今天中午,旬正好没有约会,就提议午餐的时候,去附近的餐馆。琳闲来无事,便点头答应了。
看着身边的人张牙舞爪,琳有些无奈。习惯了那样的寂静,忽然出现如此的喧闹,也许该感恩吧。但是面对如此嬉皮笑脸,估计能把你所有的好脾气都磨光。但是就像旬经常说的,“在别人面前,我还不这样呢。”

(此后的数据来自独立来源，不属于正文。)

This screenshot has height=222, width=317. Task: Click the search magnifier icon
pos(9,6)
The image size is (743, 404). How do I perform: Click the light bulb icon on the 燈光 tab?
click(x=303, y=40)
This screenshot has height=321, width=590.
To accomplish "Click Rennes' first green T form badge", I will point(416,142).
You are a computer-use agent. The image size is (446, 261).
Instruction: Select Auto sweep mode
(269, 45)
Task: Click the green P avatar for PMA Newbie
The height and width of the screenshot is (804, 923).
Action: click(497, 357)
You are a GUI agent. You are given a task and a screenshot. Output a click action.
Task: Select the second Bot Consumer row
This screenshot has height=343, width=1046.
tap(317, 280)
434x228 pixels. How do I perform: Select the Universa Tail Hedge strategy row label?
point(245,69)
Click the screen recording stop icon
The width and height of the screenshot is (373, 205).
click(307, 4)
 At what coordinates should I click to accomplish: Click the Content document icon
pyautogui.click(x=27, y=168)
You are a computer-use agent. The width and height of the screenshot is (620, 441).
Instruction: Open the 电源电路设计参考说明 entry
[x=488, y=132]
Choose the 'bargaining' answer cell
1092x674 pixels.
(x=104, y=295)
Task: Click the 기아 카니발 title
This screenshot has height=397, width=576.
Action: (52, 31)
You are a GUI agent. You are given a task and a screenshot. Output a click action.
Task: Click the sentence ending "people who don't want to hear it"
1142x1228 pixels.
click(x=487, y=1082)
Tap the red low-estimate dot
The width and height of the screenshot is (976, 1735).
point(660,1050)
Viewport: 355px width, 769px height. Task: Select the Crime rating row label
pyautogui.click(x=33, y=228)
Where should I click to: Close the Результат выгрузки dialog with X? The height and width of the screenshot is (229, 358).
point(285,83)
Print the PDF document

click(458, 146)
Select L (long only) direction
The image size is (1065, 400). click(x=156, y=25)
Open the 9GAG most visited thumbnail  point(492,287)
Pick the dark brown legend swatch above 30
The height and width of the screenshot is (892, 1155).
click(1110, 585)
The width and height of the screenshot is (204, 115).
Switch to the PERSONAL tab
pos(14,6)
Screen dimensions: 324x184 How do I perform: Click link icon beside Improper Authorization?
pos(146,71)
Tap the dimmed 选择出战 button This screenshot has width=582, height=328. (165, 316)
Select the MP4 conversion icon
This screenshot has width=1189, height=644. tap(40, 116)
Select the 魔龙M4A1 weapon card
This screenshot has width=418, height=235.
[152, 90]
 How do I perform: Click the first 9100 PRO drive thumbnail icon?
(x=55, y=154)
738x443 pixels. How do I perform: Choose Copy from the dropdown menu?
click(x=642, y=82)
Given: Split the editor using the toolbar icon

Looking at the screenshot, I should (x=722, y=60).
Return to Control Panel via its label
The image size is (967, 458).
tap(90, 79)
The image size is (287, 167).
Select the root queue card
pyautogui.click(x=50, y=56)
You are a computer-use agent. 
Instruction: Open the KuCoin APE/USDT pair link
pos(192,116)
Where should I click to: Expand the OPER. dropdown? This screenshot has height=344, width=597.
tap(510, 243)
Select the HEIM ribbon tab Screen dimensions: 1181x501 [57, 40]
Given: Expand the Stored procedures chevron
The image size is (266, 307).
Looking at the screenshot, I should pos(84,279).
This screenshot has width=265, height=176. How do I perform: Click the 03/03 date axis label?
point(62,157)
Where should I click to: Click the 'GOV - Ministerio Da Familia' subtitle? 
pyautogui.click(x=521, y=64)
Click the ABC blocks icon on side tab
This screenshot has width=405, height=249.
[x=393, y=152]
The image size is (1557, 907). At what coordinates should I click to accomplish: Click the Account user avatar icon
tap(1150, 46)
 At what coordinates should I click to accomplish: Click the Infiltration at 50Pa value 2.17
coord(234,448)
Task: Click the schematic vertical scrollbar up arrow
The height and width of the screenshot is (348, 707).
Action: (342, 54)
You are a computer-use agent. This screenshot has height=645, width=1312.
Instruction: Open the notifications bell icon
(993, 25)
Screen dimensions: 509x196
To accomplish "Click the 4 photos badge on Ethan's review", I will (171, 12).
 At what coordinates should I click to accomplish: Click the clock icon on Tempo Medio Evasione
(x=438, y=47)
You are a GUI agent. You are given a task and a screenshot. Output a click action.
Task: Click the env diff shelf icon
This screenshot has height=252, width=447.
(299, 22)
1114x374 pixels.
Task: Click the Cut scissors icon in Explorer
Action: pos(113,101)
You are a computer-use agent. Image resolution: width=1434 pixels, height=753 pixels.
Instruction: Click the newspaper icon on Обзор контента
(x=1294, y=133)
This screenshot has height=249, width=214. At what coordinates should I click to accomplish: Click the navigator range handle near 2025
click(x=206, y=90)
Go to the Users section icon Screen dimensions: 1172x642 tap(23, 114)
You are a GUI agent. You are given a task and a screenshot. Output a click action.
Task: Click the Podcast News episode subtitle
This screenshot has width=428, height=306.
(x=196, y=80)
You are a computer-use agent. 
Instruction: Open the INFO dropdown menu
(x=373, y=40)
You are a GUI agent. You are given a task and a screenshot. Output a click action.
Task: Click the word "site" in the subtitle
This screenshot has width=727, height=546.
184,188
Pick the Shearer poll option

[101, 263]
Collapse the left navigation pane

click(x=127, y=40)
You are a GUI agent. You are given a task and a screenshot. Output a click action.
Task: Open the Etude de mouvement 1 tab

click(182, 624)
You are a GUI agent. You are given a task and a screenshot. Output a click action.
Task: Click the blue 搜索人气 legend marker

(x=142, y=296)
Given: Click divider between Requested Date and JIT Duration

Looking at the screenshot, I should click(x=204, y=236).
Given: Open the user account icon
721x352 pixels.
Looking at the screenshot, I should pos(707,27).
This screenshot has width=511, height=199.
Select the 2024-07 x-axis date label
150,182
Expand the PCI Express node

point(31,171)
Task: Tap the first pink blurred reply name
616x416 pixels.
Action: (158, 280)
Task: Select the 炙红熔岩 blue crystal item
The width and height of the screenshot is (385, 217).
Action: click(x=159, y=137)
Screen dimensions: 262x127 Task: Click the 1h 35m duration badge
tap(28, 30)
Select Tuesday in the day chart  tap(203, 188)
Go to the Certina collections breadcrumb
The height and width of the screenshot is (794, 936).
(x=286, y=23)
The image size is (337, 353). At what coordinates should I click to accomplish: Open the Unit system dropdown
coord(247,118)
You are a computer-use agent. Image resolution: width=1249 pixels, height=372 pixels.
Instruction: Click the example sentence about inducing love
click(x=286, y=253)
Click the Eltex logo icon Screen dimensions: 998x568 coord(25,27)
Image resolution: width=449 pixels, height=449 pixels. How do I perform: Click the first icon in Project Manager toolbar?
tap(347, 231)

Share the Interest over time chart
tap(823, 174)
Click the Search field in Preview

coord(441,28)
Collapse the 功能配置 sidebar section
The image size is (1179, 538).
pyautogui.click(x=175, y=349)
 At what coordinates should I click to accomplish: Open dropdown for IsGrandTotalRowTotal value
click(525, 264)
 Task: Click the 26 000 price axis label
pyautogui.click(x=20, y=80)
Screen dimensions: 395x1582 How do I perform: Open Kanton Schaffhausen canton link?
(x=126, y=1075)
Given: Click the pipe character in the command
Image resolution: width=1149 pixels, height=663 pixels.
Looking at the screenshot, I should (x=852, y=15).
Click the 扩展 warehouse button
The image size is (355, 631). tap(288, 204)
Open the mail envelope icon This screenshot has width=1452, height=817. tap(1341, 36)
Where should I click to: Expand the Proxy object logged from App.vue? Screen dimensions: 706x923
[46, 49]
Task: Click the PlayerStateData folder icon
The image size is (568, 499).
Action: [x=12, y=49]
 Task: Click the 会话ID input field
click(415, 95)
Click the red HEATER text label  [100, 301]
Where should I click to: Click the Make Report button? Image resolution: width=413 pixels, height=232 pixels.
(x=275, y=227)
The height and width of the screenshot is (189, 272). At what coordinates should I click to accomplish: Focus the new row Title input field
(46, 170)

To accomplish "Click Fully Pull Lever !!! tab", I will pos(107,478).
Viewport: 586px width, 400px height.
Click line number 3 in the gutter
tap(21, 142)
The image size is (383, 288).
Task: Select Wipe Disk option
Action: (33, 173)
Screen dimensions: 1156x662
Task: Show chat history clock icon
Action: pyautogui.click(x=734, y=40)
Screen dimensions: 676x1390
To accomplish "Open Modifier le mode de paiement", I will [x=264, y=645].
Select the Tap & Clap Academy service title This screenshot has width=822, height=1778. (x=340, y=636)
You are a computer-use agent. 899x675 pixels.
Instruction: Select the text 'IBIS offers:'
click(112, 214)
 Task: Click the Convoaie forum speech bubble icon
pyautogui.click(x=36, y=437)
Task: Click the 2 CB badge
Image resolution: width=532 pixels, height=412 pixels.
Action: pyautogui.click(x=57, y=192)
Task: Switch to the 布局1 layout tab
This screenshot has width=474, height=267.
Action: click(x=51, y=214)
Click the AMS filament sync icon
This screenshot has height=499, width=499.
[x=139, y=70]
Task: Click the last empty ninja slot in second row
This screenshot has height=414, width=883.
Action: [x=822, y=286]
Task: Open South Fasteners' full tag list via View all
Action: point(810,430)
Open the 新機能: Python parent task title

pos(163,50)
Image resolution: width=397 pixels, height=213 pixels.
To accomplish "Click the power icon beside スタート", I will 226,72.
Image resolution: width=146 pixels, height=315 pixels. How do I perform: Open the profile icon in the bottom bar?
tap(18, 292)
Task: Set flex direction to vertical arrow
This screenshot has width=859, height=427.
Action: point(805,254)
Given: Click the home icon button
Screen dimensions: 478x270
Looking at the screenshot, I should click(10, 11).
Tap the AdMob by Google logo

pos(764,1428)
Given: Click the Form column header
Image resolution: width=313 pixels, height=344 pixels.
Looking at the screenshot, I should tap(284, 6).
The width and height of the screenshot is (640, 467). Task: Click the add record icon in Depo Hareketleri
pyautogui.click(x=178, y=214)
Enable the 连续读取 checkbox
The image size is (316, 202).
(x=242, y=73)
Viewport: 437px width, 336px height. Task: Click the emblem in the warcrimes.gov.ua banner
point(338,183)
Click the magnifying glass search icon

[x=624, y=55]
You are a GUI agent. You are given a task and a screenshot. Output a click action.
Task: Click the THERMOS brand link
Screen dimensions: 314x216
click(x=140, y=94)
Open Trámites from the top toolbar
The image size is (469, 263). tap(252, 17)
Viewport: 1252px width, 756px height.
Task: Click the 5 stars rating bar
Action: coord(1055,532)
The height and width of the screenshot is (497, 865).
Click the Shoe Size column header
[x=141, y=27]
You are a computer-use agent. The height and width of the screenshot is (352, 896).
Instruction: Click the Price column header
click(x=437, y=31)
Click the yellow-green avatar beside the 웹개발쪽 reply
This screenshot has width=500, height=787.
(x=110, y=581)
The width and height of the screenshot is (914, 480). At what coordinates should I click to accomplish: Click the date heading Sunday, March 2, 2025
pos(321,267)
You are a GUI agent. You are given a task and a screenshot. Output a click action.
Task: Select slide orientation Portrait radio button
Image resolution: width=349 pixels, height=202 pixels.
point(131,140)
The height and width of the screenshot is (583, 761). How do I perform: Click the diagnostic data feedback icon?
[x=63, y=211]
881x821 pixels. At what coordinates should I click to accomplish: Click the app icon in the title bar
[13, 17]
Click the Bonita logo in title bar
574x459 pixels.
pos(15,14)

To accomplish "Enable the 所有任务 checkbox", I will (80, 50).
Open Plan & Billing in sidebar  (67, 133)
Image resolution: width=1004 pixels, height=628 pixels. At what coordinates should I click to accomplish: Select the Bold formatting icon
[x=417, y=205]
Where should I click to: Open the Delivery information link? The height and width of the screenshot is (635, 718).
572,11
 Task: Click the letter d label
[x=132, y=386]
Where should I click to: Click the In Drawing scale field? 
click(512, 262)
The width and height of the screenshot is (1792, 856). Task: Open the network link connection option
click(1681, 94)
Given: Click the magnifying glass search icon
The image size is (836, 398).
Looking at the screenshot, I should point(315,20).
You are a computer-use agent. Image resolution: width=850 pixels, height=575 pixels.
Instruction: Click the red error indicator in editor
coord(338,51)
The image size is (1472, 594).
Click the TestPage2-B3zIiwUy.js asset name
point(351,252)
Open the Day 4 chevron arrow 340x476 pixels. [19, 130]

是啊,这样真实的旬,恐怕世界上只有琳能够接触到了吧。想到这,琳会心一笑。
只是和身边的人,并肩走着,静静地听着。头,总是微微扬起,偶尔转头,看着旬的神采飞扬,是高兴的吧。
一道目光,琳舜的感觉到了。侧首,看到了自己。
是的,是自己,是和自己一模一样的一张脸。那张脸的主人,正直直地注视着琳,目光灼人。
琳忽然一阵心悸。
鹅黄色的连衣裙,脸上像是一笑,张了张嘴,似乎说了些什么,然后倾身,开始穿越人群。
琳不知道为什么,那一瞬间,脸色褪尽血色,双手紧握,只是怔楞地看着那个身影一步步走来。
“小心。”身边的旬忽然扯过琳。
绿灯,人潮汹涌,再回神,那个人影已然消失。
“怎么了,这么没有精神?”旬低声询问。
“你刚才看到了吗?”琳依旧迟疑。
“什么?”
“那个穿着鹅黄色连衣裙的女孩。”不知道为什么,琳想要确认,那个人,是否存在。那样年轻,不可能是母亲。但是,如果是死去的母亲呢?如果是,那么她心心念念地出现在琳面前的目的是什么?
“美女?”旬的眼睛在发光。
琳原本细细地注视着旬,想要看他表情的变化,却听到这样一个哭笑不得,却又是如此平常的答案,至少对于旬是。
叹了口气,摇着头,琳低头吃饭。
“丫头,最近我怎么觉得你越来越有当老婆子的潜质啊?”旬哀叹,表情古怪。
“你怎么知道我不是,我可是黑山老妖,千年芳龄。”琳信口胡掰。
“千年还能称作芳龄?估计只有貌美如花的琳小丫头了。”
谄媚的话,令琳进食的进度一度停滞不前。
“吃饭???”
琳清晰地吐出两个字,然后便埋头勤恳,不再言语。